I’ve spent a lot of time trying to find the right sounds. When something becomes three-dimensional, I tend to like it
“The last piece, which is new for me, is the Retro-Sonic Chorus. I guess it’s modelled after some chorus everyone likes, maybe a Roland. It’s proper analogue old-school stuff made by this Canadian company who make it really true to that vintage sound.
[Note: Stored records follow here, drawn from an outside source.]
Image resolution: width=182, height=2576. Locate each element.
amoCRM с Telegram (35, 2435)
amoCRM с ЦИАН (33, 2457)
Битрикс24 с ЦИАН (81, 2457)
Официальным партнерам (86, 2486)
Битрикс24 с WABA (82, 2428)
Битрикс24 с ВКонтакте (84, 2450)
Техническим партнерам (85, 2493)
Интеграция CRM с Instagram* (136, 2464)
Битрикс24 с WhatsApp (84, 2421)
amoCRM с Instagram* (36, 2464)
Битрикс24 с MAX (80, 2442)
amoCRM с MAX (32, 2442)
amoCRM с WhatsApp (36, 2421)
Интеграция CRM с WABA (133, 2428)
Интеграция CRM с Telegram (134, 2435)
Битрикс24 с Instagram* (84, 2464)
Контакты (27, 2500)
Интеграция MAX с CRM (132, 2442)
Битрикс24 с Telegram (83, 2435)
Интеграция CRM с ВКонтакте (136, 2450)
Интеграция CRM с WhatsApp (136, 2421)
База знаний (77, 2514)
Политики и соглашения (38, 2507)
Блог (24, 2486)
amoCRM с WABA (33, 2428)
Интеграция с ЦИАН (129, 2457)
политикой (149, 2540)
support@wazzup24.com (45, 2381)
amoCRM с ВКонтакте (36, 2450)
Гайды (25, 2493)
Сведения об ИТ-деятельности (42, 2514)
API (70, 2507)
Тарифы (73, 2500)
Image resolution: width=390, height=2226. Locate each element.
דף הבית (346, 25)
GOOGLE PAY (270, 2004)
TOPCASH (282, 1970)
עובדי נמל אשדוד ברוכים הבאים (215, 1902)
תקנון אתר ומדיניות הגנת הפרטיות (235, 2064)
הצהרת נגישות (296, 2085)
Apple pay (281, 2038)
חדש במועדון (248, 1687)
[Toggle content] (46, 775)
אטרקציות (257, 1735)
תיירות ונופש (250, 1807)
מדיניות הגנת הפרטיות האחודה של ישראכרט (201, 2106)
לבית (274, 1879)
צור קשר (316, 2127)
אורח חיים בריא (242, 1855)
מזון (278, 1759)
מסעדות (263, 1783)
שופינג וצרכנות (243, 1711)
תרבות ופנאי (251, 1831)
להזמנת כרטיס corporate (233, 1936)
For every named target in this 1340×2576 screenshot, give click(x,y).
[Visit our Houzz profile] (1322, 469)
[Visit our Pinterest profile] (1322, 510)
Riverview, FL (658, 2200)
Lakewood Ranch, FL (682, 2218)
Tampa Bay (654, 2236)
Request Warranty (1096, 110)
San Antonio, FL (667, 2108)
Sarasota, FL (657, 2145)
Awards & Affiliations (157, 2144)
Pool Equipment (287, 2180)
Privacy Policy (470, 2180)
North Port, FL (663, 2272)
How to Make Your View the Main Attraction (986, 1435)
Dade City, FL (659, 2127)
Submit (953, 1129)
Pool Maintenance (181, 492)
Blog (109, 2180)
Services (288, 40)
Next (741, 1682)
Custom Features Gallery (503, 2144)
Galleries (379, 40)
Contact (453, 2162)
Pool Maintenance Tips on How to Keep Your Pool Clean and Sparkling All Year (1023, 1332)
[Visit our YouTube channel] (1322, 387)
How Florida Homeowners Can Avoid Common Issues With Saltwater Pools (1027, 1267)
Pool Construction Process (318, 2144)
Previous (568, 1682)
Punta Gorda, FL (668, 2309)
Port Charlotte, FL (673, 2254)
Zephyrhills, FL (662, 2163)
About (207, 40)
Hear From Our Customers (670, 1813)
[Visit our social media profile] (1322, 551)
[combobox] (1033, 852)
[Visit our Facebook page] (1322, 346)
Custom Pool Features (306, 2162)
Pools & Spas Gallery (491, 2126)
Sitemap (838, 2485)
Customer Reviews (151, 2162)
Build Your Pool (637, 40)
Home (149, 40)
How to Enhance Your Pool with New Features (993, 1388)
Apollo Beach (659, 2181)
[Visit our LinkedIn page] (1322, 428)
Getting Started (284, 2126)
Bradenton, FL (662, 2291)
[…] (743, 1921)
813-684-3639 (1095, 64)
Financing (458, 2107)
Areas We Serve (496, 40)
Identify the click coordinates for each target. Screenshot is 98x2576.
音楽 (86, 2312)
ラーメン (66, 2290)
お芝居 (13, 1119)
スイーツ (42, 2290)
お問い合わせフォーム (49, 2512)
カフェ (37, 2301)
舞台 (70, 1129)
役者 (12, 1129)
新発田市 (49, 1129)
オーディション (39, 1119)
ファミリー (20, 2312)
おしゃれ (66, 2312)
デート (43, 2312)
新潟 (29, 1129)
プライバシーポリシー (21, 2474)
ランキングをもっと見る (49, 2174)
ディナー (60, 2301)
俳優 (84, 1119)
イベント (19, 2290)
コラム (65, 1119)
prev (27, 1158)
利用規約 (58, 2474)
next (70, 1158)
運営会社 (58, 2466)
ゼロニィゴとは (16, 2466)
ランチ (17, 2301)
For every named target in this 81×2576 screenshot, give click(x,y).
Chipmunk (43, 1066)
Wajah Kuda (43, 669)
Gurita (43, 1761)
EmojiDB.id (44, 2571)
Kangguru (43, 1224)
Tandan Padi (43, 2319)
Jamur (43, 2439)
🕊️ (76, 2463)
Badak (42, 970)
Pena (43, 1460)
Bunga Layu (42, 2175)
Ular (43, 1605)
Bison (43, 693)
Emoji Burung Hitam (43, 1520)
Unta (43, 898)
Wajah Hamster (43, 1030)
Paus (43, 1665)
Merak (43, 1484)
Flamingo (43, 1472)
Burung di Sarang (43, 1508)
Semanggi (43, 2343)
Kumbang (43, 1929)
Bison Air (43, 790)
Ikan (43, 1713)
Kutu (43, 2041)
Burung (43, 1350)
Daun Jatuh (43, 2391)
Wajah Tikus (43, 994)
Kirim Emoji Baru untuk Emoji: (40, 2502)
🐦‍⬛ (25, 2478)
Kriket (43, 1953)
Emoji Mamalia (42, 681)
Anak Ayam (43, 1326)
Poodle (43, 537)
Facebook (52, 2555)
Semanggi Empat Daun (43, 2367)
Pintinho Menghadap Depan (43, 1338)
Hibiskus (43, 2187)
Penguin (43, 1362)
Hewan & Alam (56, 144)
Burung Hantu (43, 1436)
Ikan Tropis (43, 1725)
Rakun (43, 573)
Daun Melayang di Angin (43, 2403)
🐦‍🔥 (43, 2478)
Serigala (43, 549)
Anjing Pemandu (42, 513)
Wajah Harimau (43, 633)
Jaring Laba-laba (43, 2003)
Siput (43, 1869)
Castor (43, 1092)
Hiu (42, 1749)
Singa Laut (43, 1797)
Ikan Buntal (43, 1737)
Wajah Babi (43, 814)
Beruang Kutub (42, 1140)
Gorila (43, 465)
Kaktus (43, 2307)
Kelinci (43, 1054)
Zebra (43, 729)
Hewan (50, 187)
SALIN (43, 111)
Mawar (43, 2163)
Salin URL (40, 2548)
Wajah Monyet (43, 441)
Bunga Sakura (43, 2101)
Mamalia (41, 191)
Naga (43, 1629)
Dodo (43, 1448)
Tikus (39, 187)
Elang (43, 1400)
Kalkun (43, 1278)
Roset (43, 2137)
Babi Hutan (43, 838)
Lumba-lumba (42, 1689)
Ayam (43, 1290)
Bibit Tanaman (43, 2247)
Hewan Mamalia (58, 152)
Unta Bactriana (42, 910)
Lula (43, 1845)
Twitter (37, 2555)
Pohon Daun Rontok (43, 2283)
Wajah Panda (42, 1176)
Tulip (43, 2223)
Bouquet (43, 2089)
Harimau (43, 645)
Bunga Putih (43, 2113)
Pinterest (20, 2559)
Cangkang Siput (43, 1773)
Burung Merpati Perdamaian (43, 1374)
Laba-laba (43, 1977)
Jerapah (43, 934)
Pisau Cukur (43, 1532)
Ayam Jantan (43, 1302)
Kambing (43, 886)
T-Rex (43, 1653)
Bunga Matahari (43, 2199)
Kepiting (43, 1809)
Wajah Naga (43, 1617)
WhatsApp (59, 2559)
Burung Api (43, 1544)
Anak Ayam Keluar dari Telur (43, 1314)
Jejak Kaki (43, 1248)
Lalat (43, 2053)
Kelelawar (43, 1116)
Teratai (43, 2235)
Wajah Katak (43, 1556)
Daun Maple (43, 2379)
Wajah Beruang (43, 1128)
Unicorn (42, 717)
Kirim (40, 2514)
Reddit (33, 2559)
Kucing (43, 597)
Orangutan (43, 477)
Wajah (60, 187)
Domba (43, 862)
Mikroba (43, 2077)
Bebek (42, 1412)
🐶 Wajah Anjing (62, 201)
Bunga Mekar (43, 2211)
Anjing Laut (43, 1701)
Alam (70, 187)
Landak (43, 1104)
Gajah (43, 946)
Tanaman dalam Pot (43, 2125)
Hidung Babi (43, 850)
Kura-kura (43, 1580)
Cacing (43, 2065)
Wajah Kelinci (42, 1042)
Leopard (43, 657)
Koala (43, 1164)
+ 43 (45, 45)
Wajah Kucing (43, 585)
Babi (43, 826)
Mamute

“I’ll turn off the MicroSynth and the wah, leaving the rest on. That in itself becomes its own ambient music generator.
“I just love the filters and modulation. I like being able to create textures that are not necessarily normal guitar parts. There have been moments on Neurosis records where people think our guitars are synths or keyboards. We like manipulating things like that.
“I’ve had a POG, Moogerfooger Ring Mod, different things, but these are my bare bones. So, there you have it!”
You can hear the Chain Of Death in action on Fires Within Fires, which is released on 23 September via Neurot Recordings.
Neurosis play Koko, London on 7 and 8 November.